What to do: For each statement, say yes or no to whether it agrees with the text on question answering and summarizing below, and quote the words of the text that decide it: 1. For the SEO question, the tool combined information from mailchimp.com and moz.com into a single paragraph. 2. Zero-shot filtering can exclude data such as spam. 3. The answer about the American War of Independence says the war ended in 1781.

Text block:
-----

Question Answering: Using LLMs trained on vast amounts of text data, this model attempts to extract an appropriate answer from text snippets crawled from websites.
Zero-shot filtering: Filtering is the process of selecting or excluding data based on specific criteria (eg., hate-speech, vulgar writing, spam).
Summarizer/Paraphraser: The best answers are summarised into a brief and readable response, free from repetition.
Let’s test the summarizer with a few more questions.
First off: “What is SEO?”
Answer: Search Engine Optimization (SEO) is a set of practices designed to improve the appearance and positioning of web pages in organic search results.
Here, the tool is taking two sources of information — one from mailchimp.com and the other from moz.com — and aggregating that info into a single paragraph.
Let’s try another: “What was the American War of Independence?”
Answer: “The American Revolutionary War (April 19, 1775 – September 3, 1783) was a military conflict in which American patriot forces under George Washington’s command defeated the British, establishing and securing the independence of the United States.”

-----

Source information:

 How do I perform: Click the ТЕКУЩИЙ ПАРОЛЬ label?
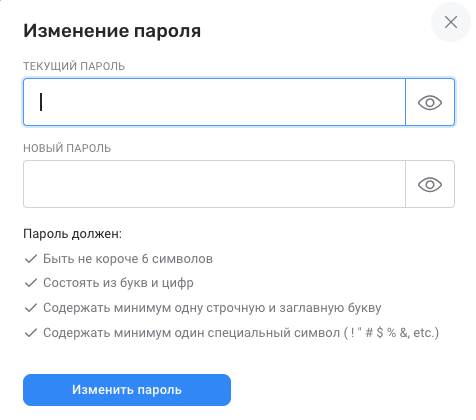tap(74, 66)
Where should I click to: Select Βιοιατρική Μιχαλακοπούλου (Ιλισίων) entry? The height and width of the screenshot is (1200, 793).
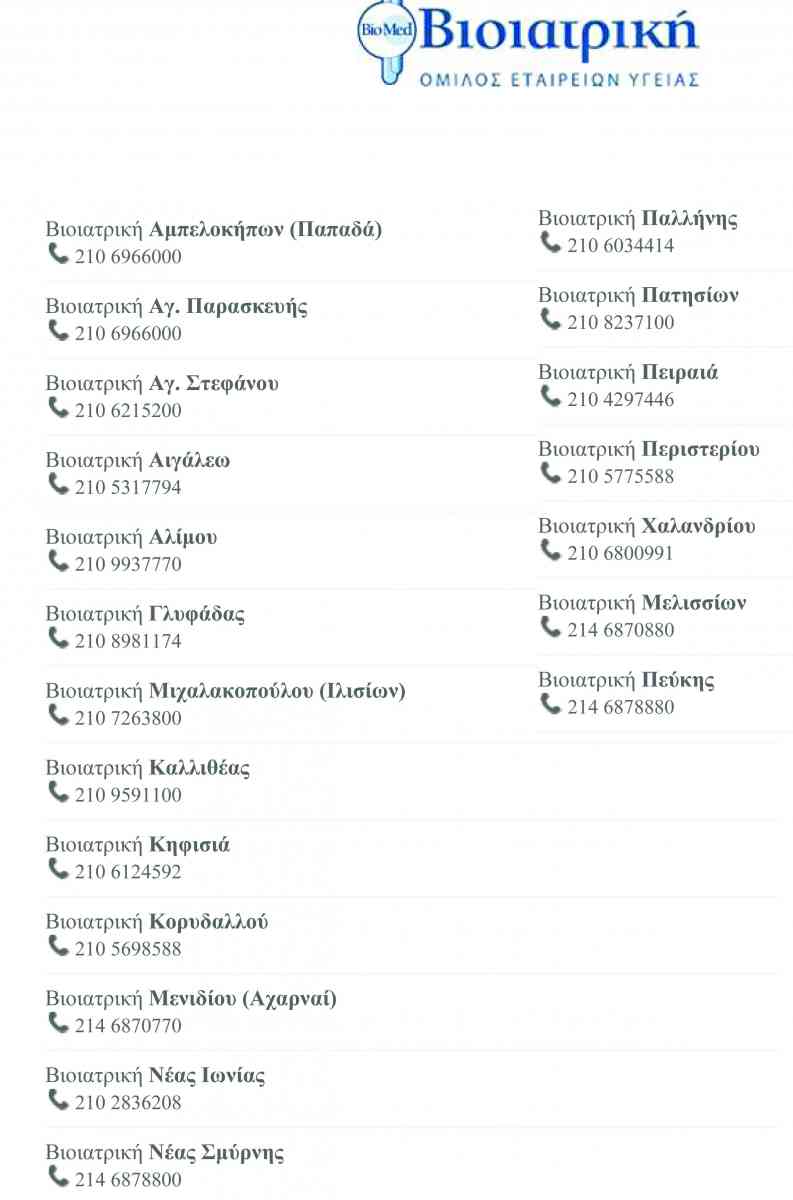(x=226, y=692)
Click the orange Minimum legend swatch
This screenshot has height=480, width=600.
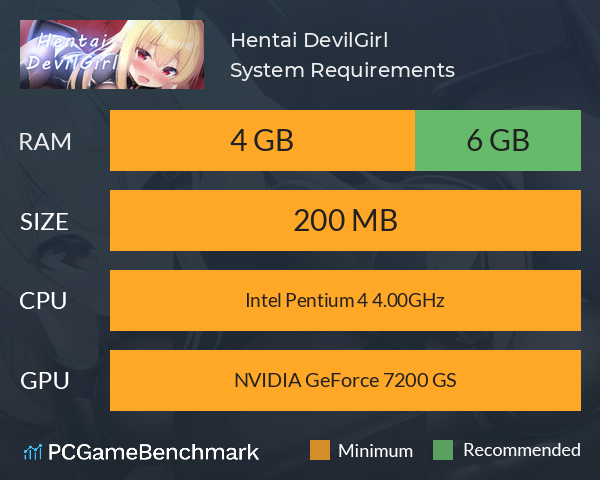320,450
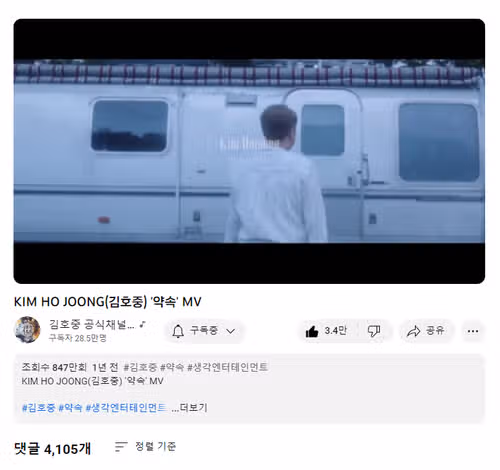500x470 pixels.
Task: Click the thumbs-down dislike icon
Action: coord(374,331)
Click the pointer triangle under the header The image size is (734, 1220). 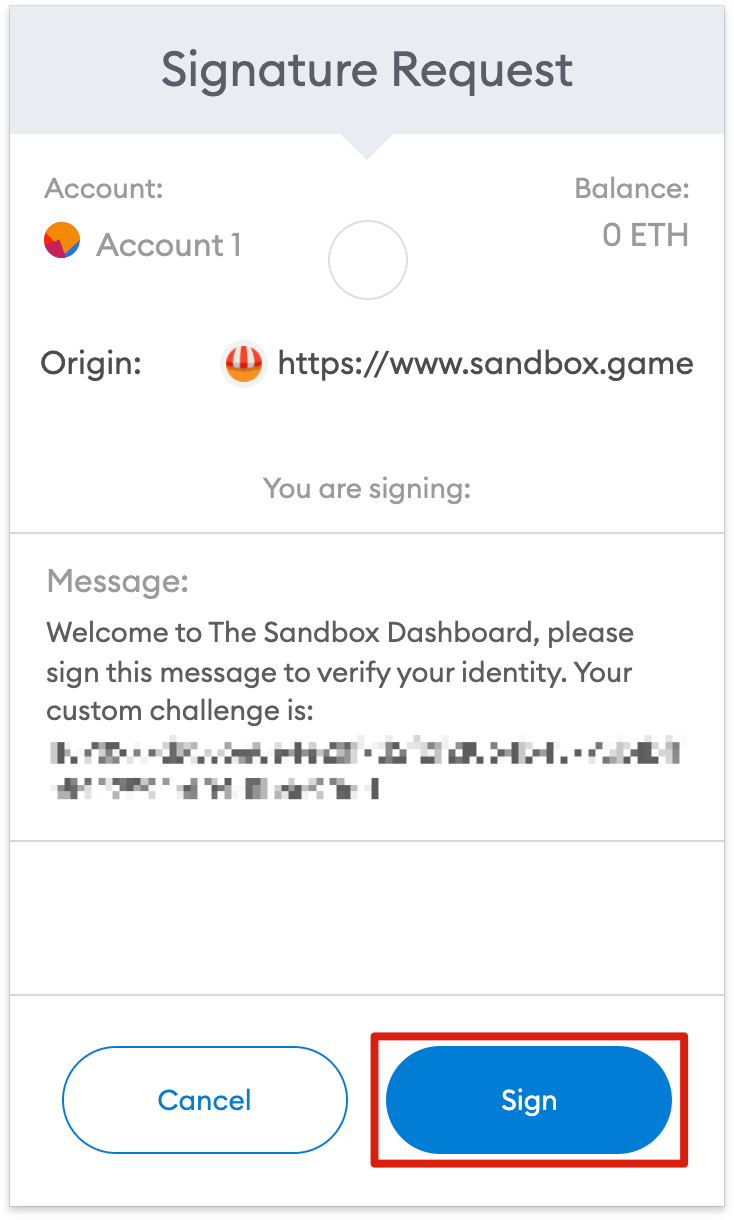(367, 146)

-----

Result for this exercise:
1. Yes: "the tool is taking two sources of information — one from mailchimp.com and the other from moz.com — and aggregating that info into a single paragraph."
2. Yes: "Filtering is the process of selecting or excluding data based on specific criteria (eg., hate-speech, vulgar writing, spam)."
3. No: "(April 19, 1775 – September 3, 1783)"